Salmson 9-AD

The bulk of these engines were made in France. After they had produced liquid-cooled radial engines between 1908 to 1918, the company changed its focus to air-cooled to reduce weight and increase power per unit of weight. The majority of engines produced by Salmson were radials. The air-cooled engines featured an unorthodox Canton-Unne internal arrangement that did away with a master rod in favor of a cage of epicyclic gears driving the crankpin.
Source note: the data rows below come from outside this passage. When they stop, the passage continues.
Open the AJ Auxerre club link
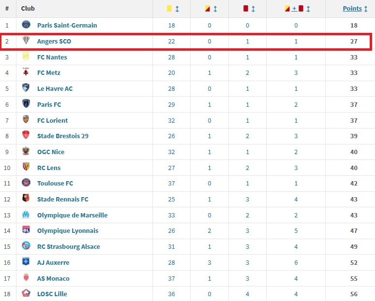Viewport: 375px width, 301px height. tap(53, 262)
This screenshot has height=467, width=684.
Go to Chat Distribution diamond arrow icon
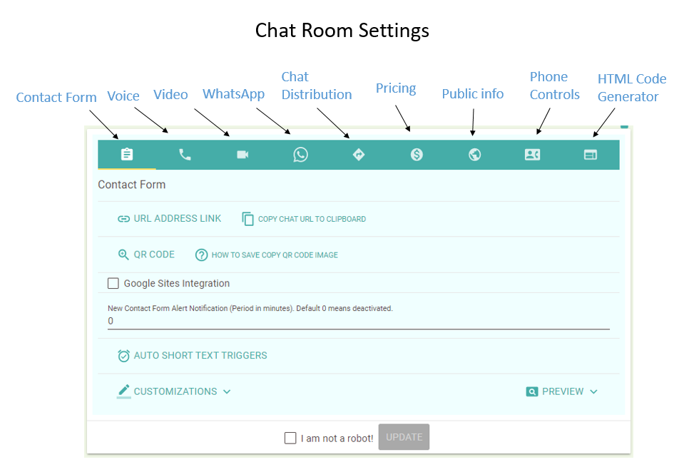pyautogui.click(x=359, y=154)
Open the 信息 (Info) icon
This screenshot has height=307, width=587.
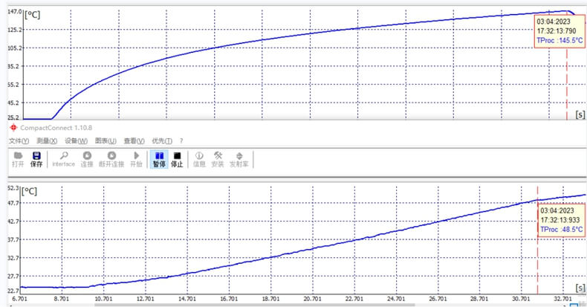(199, 159)
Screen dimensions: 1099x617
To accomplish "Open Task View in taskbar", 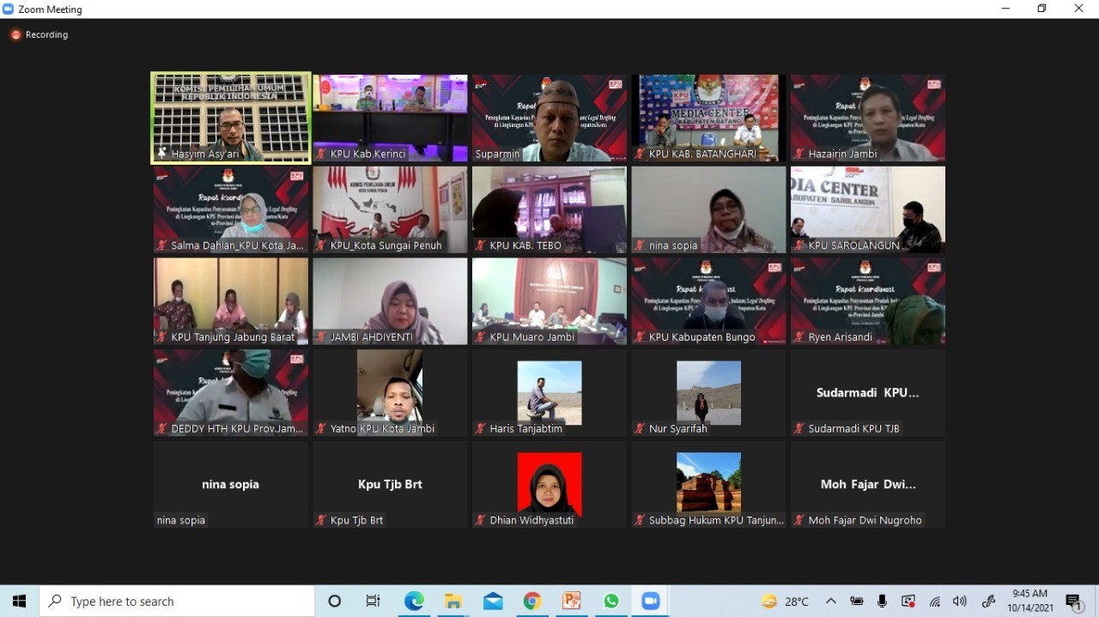I will click(373, 602).
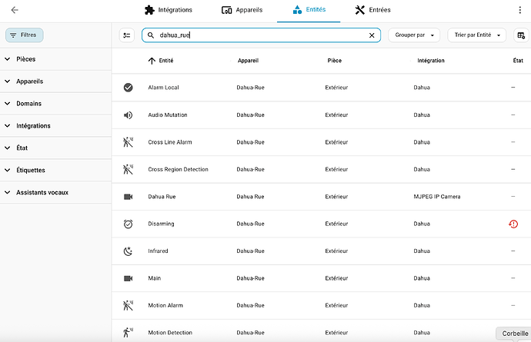Click the Infrared night mode icon
The width and height of the screenshot is (531, 342).
[x=128, y=251]
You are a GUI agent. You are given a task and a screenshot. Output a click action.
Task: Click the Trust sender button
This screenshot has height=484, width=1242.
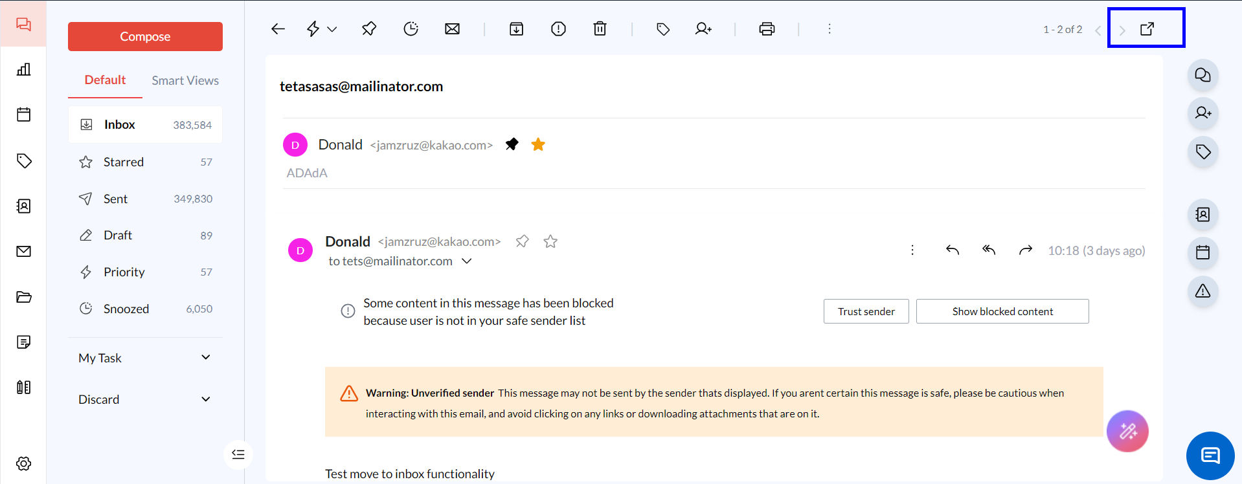866,311
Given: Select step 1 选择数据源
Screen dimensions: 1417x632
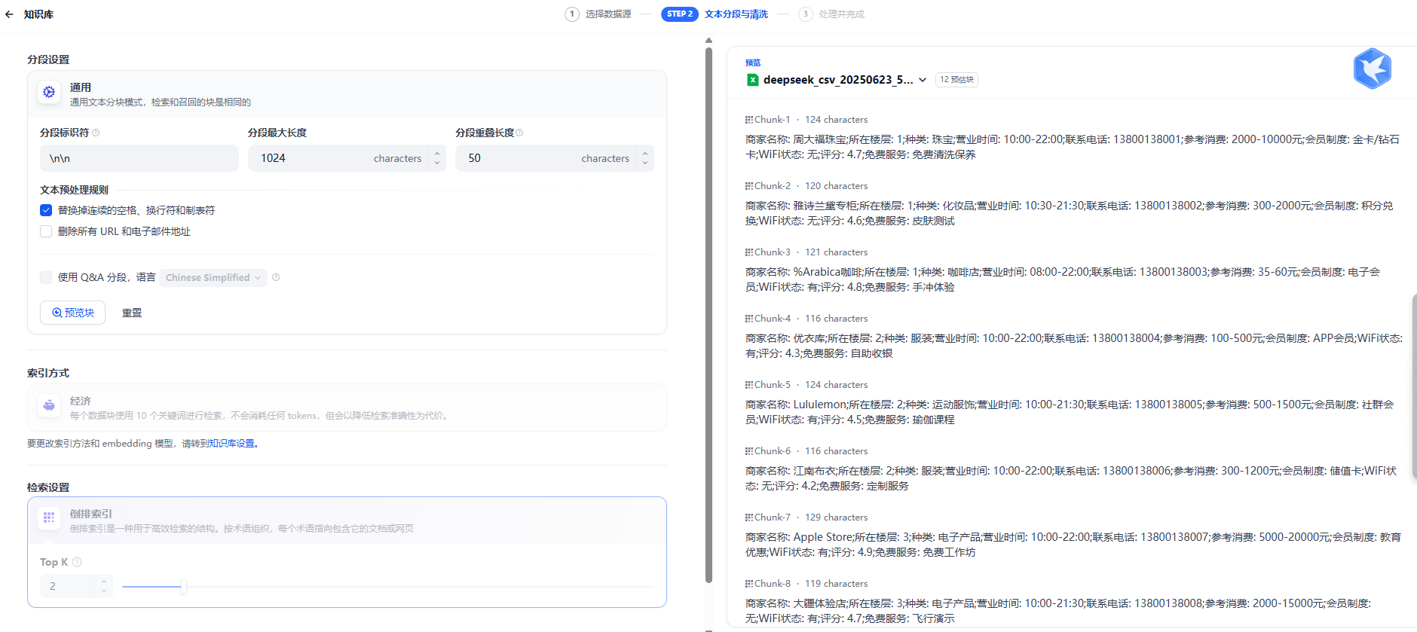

Due to the fact that the relatively low power was divided among several cylinders, the running of the engine was particularly smooth, and the torque produced was very even. The use of the Canton-Unne system of planetary gears also added to the smooth running of the engine. However, Salmson radials had unusual tendencies, such as a propensity in some models to throw its pushrods outward like spears.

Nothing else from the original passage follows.